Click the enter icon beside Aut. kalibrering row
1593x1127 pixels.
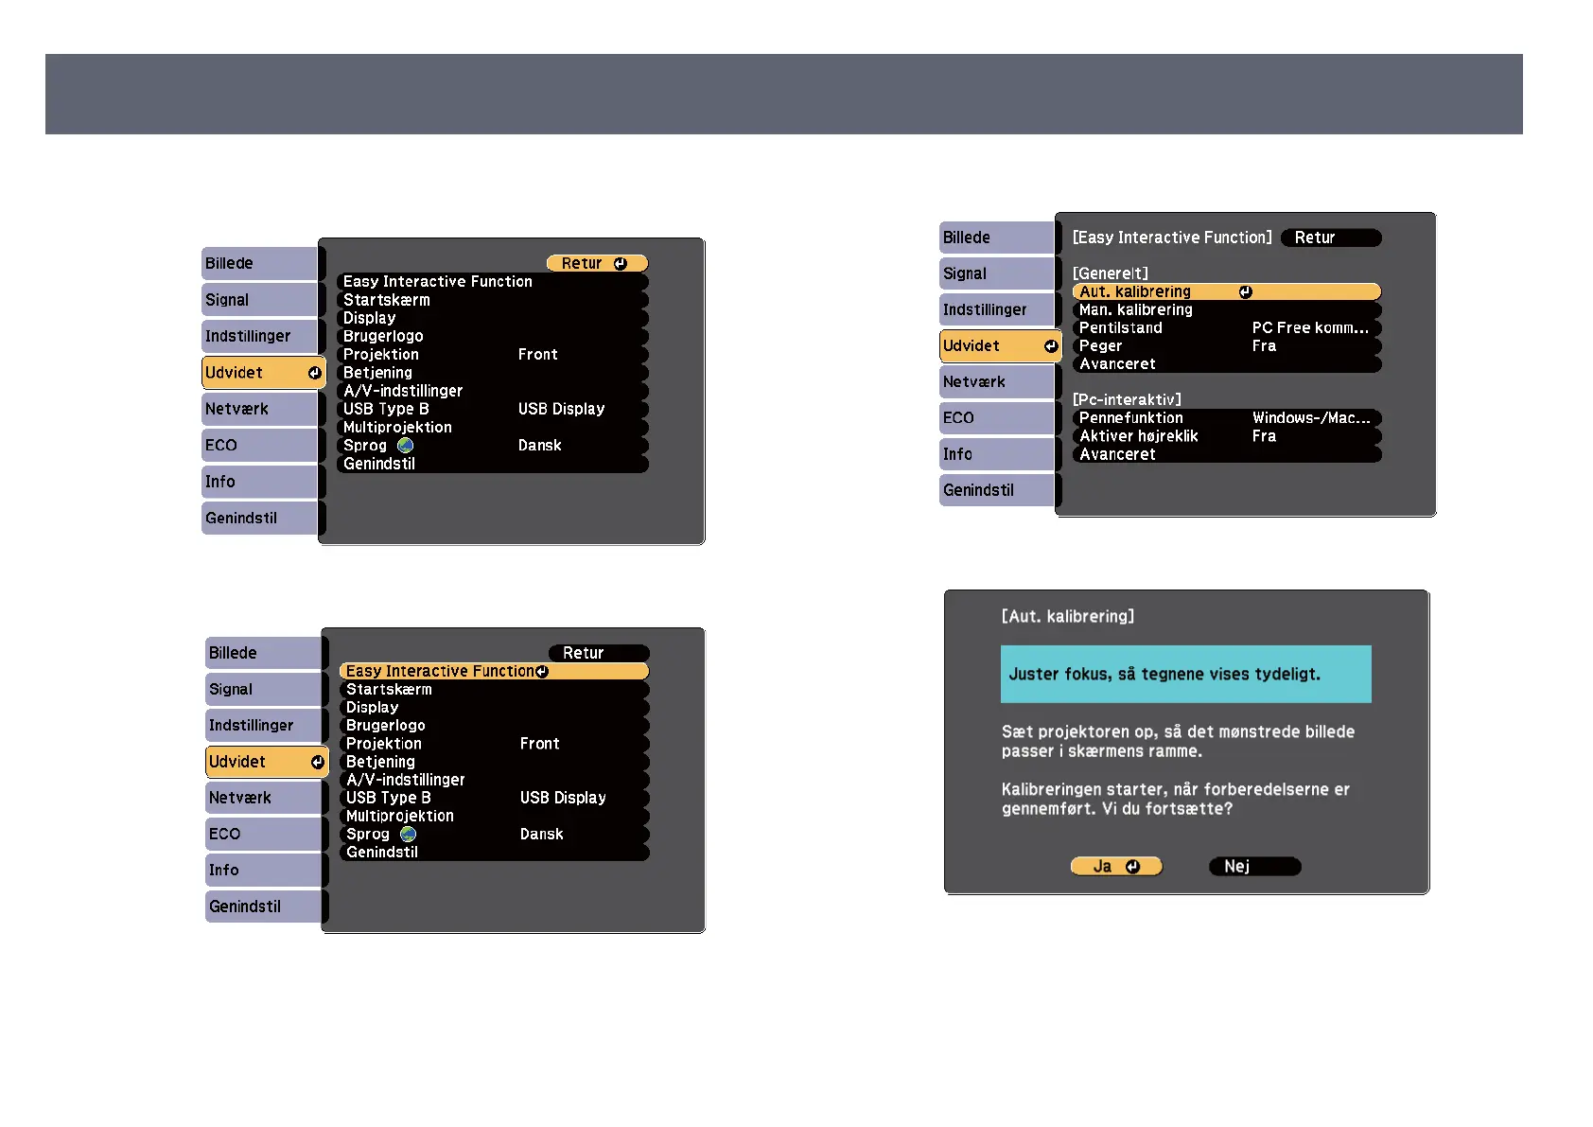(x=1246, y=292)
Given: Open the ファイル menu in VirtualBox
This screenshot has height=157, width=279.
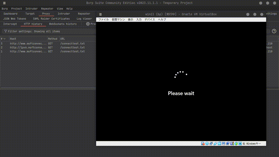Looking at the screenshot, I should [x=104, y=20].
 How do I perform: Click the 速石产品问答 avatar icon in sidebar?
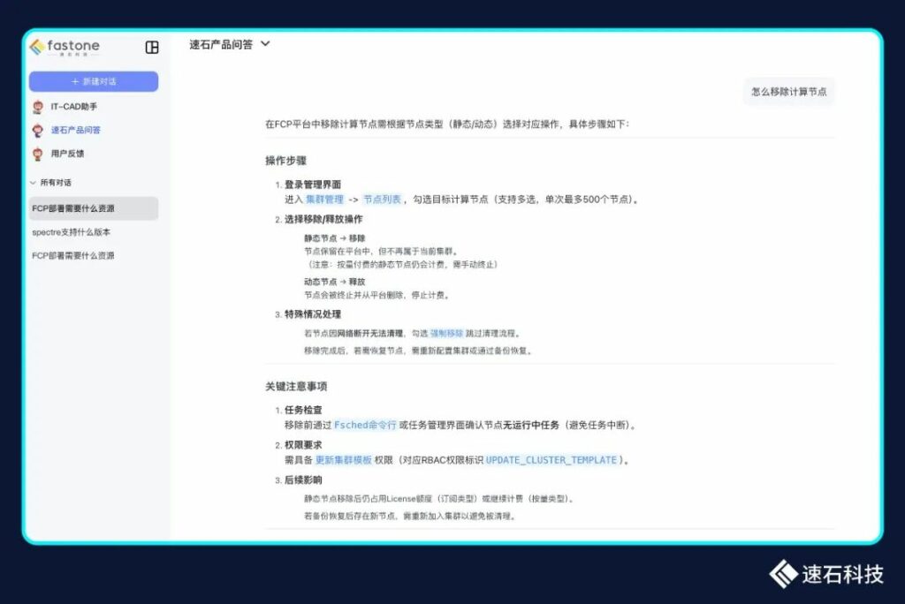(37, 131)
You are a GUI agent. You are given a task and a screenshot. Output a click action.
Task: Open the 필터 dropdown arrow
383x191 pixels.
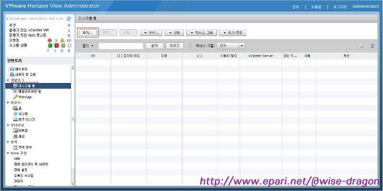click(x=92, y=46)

----

» TASK DETAILS: Search the data for "Open". Copy every line that has it.

» THE COMPLETED TASK:
Given: Open the ファイル menu in VirtualBox
Task: Open the 필터 dropdown arrow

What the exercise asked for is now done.